Normally, the engineers and draftsmen work primarily at their CAD stations. “However, once there are more than two or three people involved, it’s difficult to carry out a review around a desktop,” says Vallis. “They can’t assess things at full size, so it is possible to miss problems. We can load a model in the VR dome in JT format using Teamcenter software in an hour or so, compared to the days it would normally take (though the model surfaces are shaded rather than rendered and the background is omitted). We currently only use three screens, although we could expand to eight.”
Vallis says that while they sometimes get CAD drawings where subsystems show clashes in the VR dome, they typically aren’t identified until later in the process, when cost and time have already been incurred. “In the dome, we tend to find them quite quickly,” he says. “We are looking at the whole model, whereas the draftsman at his desk may just be looking at single items – a chair, a display, a controller or a welded panel on the side of a component or assembly.”
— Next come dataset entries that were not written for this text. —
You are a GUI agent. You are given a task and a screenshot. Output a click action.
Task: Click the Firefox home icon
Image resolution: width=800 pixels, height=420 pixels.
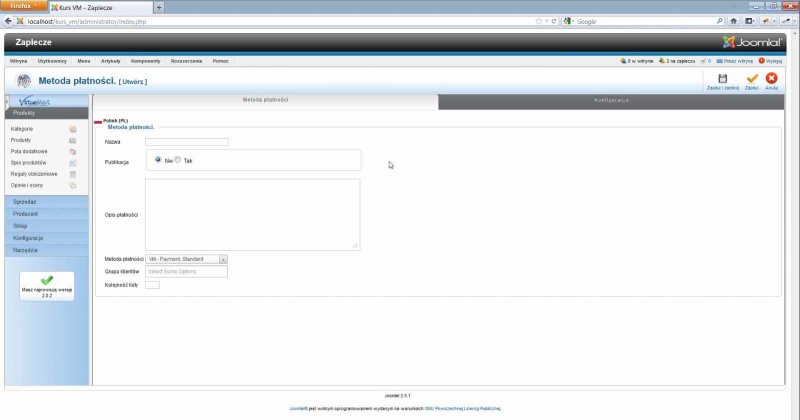[x=734, y=21]
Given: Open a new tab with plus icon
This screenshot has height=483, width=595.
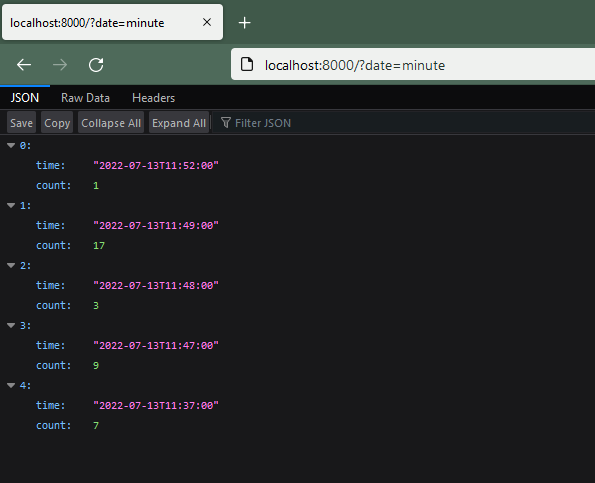Looking at the screenshot, I should [244, 23].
In these situations, Teamcenter is used to manage and drive the required multi-projected images into the VR dome. The Teamcenter concept desktop capability is used to add realism to the CAD model and enables users to leverage their existing International Organization for Standardization (ISO) JT™ data format to add greater realism to their digital mock-ups and surrounding scenes. (The JT file format is an open and widely used technology for 3D visualization, collaboration and data sharing in today’s product lifecycle management (PLM) environments. The JT Open program and JT Open toolkit are part of Siemens Digital Industries Software’s PLM Components suite of software tools that support innovation and promote interoperability in CAD, CAM, CAE and PLM applications.)
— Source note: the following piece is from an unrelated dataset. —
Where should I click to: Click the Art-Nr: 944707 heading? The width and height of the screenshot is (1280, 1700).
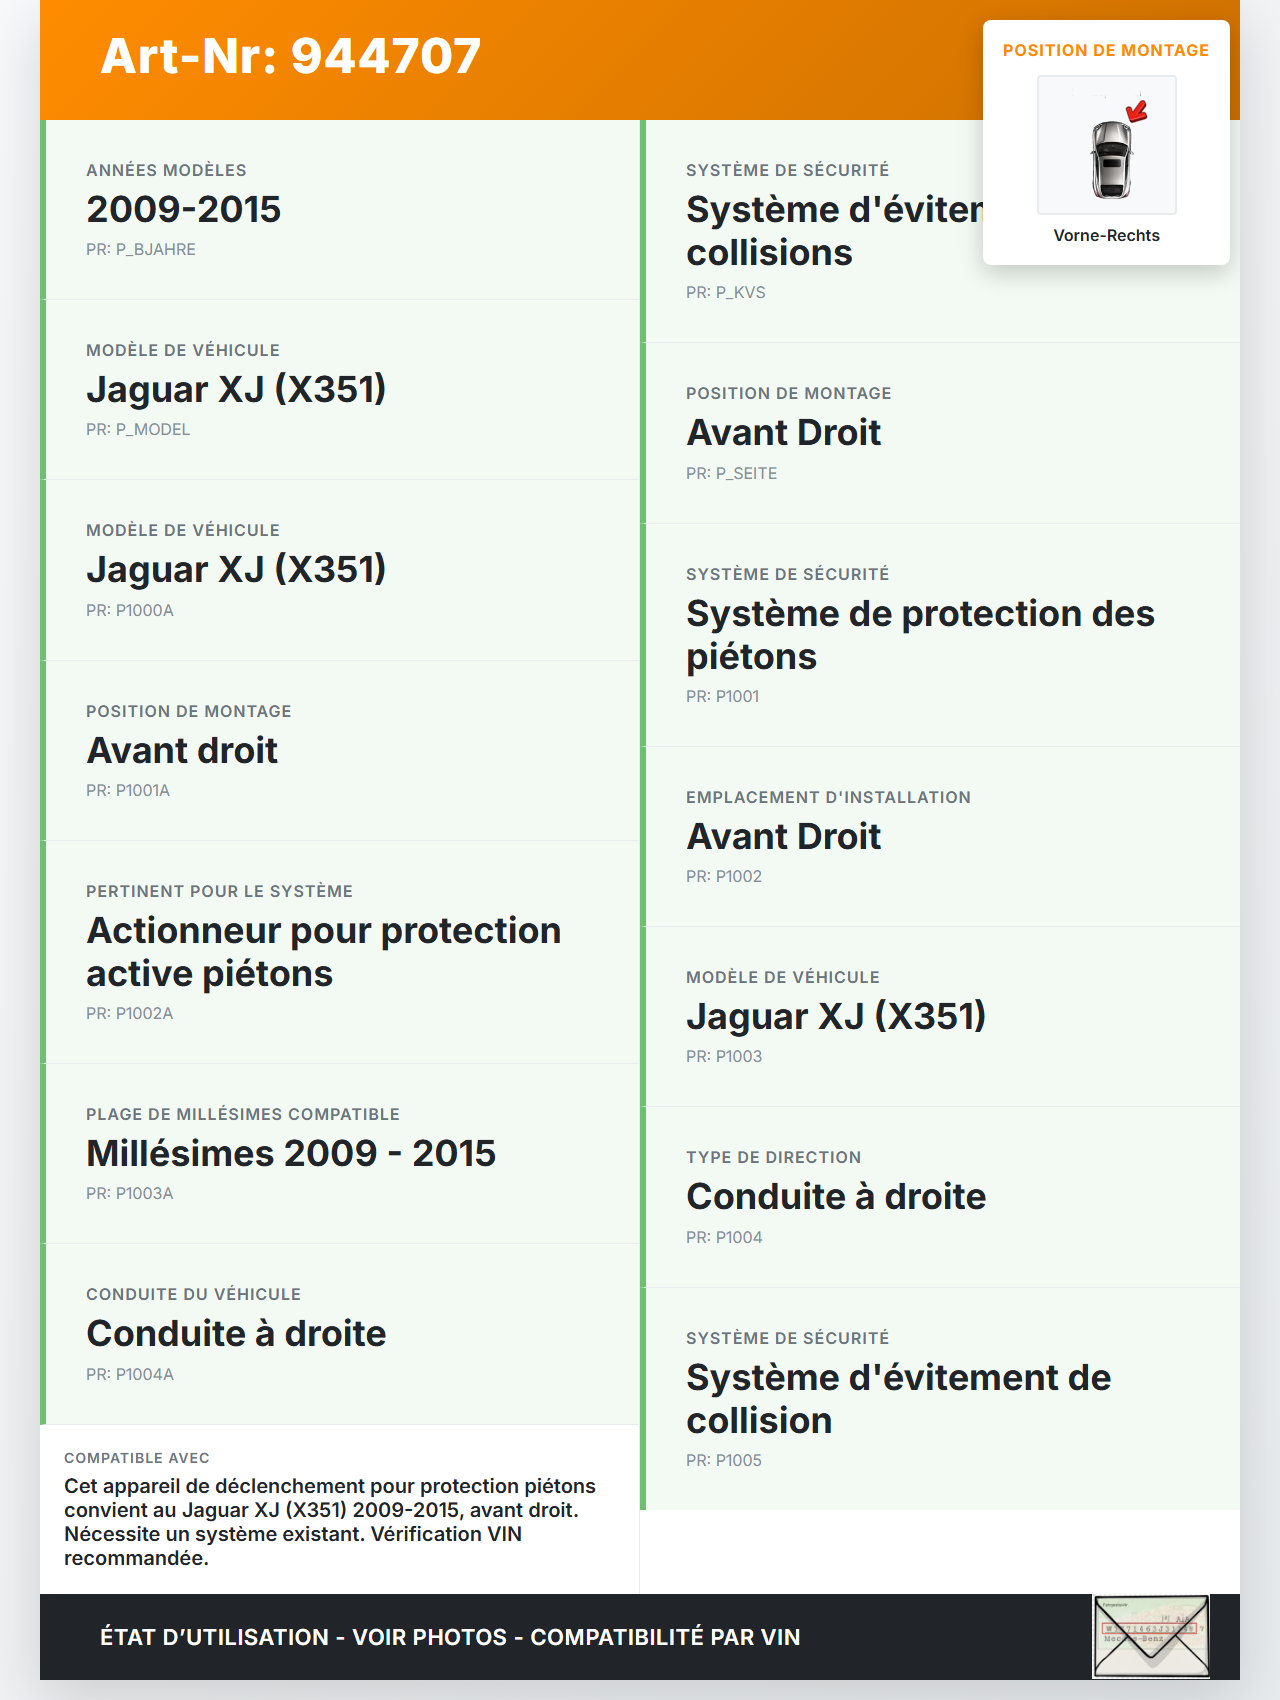tap(291, 56)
The Teamcenter concept showroom capability enables the virtual product (prepared in Concept Desktop) to be reviewed in life-size, virtual environments for true 1:1 scale realism. Combined with the dome, this provides an immersive evaluation environment for formal and informal digital design reviews, especially effective with stakeholders who may not relate well to CAD images.
One of the main advantages of the VR dome is that it can directly read the industry-standard 3D JT files produced with Teamcenter, part of the overall production management system at GCS. Vallis notes, “All new work here is done in NX, managed by Teamcenter. We keep Pro/Engineer for legacy work and this is also managed by Teamcenter.
“By displaying NX designs in stereoscopic 3D in the VR dome, our engineers are able to eliminate the ambiguity associated with 2D drawings. Using the VR dome for collaborative design reviews allows us to assess many more concepts and variations in a fraction of the time it would take to build prototypes for each variation. We can also assess ergonomic factors such as sight lines, reachability and clearances. Using digital mock-ups in the VR dome helps improve decision making and helps identify and resolve conflicts earlier.”
“This is a big investment but it has been well worth it,” says Vallis. “We used it on a number of military platforms and it has been hugely beneficial in identifying problems, integrating subsystems and selecting and agreeing on concepts at the design stage. We used the VR dome for the Terrier vehicle, which is in Teamcenter, and were easily able to transfer the data from Teamcenter into the 3D dome.” He notes, “We have reduced risk down to manageable levels much earlier than had we waited until the prototype stage. This is a flagship facility within the company and with customers, and it has strengthened our already excellent reputation for meeting urgent operational requirements.”